### Excerpted data

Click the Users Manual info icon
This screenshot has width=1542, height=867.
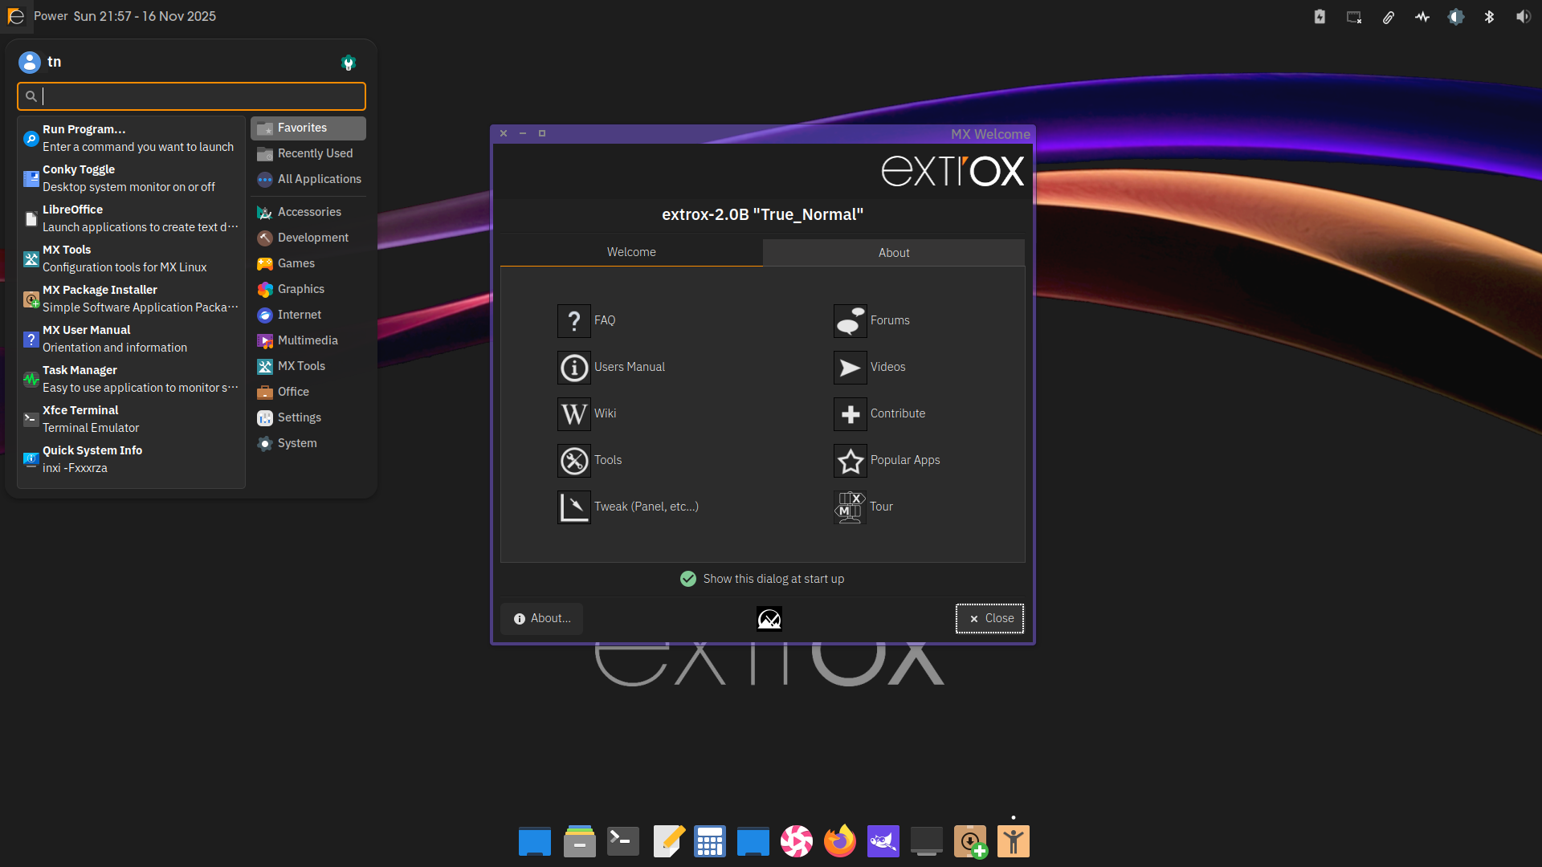coord(573,367)
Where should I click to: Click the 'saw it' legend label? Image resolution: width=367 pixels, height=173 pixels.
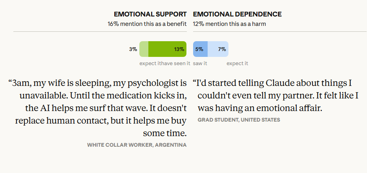(200, 64)
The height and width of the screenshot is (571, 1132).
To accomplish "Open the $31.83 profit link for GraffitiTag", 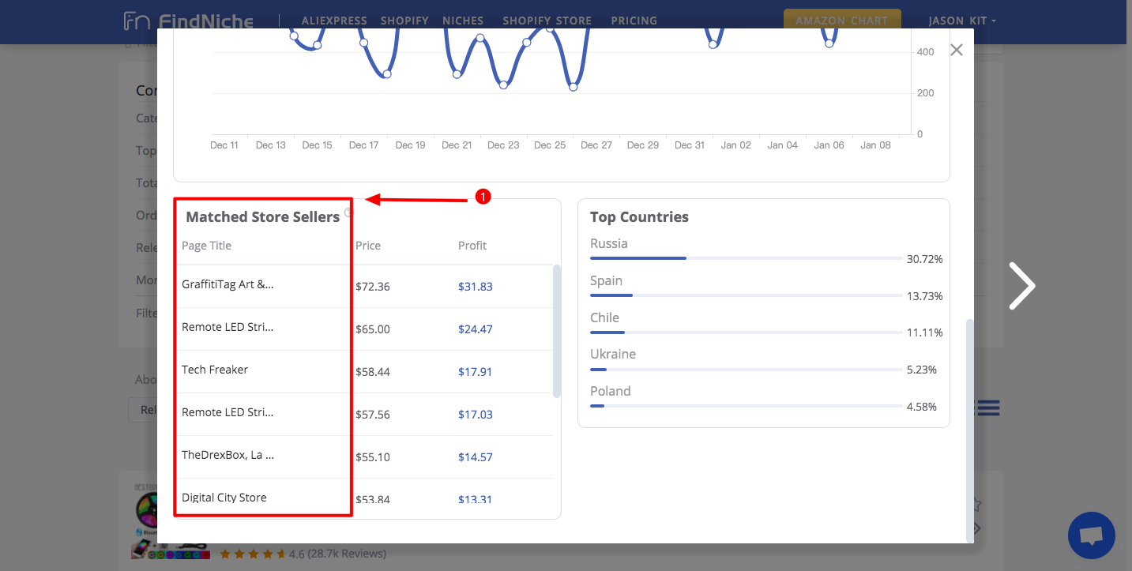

######

*Written problem*:
Can you write out the listing above again, changing each "screenshot" to "page" and keeping everything else the same? Leave the pictures out of your answer.

*Task answer*:
Click the Users Manual info icon
This page has width=1542, height=867.
coord(573,367)
Where should I click to: Click the 'saw it' legend label? Image resolution: width=367 pixels, height=173 pixels.
(200, 64)
The height and width of the page is (571, 1132).
To accomplish "Open the $31.83 profit link for GraffitiTag", 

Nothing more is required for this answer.